3. 2. The Distorted Development of the Mining and Manufacturing Industries and the Living Standards of the Working Class
Table 8 indicates that during the period from 1936 to 1943 the number of manufacturing factories increased from 5,927 to 14,856, the number of employees from 188,250 to 549,751 and the output from 730,806 yen to 2,050,000 yen. A comparison of production as a percent of total output shows that the textile industry accounted for 13%; metallic, 9%; machinery and tools, 4%; pottery, 3%; chemicals, 34%; sawing, wood and cork, 1%; printing and bindery, 1%; foodstuff, 22.9%; gas and electricity, 2%; and others, 11%.
A comparison of output by scale of various industries tells us that the large industries hiring more than 200 persons shared 61.8% of the total production against 38.2% for the small and medium industries hiring less than 200 employees.
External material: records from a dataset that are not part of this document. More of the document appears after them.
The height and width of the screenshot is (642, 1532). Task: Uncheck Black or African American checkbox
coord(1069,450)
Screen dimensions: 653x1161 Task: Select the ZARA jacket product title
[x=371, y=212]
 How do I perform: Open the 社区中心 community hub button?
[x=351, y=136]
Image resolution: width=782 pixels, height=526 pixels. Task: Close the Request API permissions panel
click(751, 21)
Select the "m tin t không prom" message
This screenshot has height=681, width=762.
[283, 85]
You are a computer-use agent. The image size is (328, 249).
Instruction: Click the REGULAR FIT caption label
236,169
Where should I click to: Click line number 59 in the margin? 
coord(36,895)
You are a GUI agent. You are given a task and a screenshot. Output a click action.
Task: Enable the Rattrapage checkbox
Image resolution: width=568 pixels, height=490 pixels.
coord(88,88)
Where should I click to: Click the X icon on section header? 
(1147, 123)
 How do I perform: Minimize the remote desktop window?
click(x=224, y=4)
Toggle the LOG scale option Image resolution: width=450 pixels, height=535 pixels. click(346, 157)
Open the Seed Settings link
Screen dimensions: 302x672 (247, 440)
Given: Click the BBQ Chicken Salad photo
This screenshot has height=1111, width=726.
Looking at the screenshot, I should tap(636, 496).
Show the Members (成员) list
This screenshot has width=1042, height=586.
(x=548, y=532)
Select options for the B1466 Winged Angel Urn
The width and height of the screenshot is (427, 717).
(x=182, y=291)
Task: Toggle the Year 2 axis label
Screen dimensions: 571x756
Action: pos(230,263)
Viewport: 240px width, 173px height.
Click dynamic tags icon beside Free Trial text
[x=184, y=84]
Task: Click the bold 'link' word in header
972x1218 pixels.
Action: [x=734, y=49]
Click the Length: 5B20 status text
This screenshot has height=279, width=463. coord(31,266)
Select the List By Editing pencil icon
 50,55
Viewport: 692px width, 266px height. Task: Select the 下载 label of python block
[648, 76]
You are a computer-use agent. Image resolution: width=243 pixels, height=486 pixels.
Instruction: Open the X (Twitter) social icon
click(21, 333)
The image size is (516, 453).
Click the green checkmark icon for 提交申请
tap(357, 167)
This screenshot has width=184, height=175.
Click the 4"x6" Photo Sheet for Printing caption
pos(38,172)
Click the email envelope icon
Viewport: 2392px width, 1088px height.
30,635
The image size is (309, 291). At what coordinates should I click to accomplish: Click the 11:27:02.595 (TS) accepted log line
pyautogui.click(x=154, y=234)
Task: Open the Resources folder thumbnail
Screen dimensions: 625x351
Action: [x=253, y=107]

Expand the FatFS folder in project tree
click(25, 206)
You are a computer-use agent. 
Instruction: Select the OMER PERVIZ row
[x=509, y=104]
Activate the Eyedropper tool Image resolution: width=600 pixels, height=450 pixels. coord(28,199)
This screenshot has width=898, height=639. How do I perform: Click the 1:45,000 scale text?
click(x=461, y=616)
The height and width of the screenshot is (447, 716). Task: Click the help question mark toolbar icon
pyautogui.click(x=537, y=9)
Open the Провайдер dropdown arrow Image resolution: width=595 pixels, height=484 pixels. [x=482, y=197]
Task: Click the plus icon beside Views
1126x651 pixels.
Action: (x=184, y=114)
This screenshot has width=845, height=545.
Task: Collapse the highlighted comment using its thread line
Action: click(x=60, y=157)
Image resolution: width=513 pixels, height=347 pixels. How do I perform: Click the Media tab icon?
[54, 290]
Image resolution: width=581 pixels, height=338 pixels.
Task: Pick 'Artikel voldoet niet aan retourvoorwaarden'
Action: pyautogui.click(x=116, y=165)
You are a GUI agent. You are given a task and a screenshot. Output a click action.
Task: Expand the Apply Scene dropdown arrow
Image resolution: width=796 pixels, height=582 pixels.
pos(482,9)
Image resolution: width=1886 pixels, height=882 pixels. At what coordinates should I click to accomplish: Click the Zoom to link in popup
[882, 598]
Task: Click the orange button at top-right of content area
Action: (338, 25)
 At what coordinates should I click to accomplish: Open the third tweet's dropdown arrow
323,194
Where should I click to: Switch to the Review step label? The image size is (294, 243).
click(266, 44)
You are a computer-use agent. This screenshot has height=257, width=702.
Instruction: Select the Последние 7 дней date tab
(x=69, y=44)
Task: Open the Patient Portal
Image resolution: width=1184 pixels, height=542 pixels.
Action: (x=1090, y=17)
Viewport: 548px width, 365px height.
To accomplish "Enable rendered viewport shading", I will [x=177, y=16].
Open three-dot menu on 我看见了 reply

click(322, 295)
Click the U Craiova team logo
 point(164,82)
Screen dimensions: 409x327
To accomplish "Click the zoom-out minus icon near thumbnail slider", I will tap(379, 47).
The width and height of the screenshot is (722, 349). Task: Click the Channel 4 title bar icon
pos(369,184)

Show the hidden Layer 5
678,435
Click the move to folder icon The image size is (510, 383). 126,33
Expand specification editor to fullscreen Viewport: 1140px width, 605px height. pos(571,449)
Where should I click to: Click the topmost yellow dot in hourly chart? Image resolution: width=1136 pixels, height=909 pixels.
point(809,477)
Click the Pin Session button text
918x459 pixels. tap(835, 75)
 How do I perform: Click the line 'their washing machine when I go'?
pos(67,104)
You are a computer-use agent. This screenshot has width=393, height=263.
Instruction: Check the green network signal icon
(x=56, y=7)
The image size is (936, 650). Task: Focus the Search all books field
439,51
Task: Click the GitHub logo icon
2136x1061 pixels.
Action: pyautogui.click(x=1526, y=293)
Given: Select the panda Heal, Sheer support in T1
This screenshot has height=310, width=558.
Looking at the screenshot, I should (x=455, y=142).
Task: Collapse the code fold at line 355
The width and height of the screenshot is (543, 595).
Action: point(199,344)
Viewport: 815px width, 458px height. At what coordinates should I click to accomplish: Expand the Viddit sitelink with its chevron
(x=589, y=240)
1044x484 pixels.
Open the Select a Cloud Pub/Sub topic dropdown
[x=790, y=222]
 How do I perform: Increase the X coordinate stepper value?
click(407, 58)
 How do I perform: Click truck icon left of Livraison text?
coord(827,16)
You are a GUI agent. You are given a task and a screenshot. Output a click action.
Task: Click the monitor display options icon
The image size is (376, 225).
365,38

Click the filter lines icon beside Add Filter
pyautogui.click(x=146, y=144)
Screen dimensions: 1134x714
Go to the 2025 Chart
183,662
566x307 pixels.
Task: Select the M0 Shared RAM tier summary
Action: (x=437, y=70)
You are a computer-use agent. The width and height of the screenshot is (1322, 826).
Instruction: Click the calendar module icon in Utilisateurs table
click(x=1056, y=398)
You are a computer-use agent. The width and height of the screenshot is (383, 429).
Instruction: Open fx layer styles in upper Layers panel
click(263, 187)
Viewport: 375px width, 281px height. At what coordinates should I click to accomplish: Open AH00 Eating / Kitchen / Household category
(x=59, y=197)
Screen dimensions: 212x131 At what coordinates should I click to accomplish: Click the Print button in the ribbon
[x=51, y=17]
Table 8 Industrial Development after the 1930’s
During    No. of Factories    No. of Employees    Output (in 1000 yen)
1936    5,927    188,250    730,806
1939    6,952    270,439    1,498,277
1943    14,856    549,751    2,050,000
Source: Chosen no Keizai.

The number of Korean laborers drastically increased as the war industries were rapidly expanded. In 1931 there was a total of 35,895 Koreans working for various mines. But this number increased to 183,000 by 1943. A considerably large number of juvenile workers and women were mobilized for work in mines and factories in order to economize wages. For example, 8% of all mine workers in 1943 were women and 30% of the laborers working at factories hiring more than 30 employees were also women. Forty-eight percent of all employees were juvenile workers under 19, and they numbered 109,000.
Despite the sharp increase in the number of Korean workers, their wages were not improved. According to statistics prepared at the end of 1937, the average daily wage for ordinary mine workers was only 0.763 yen and some of the child workers had to be content within 0.15 yen. Nevertheless, they were required to work at least 10 hours per day. A survey conducted at the end of June, 1931, for 213 mines indicates that 34% of the mines worked more than 12 hours per day and 81% worked more than 10 hours per day.
Choi, 1988: Choi, Hochin. The Economic History of Korea. S.: Sekyungsa, 1988. 387p.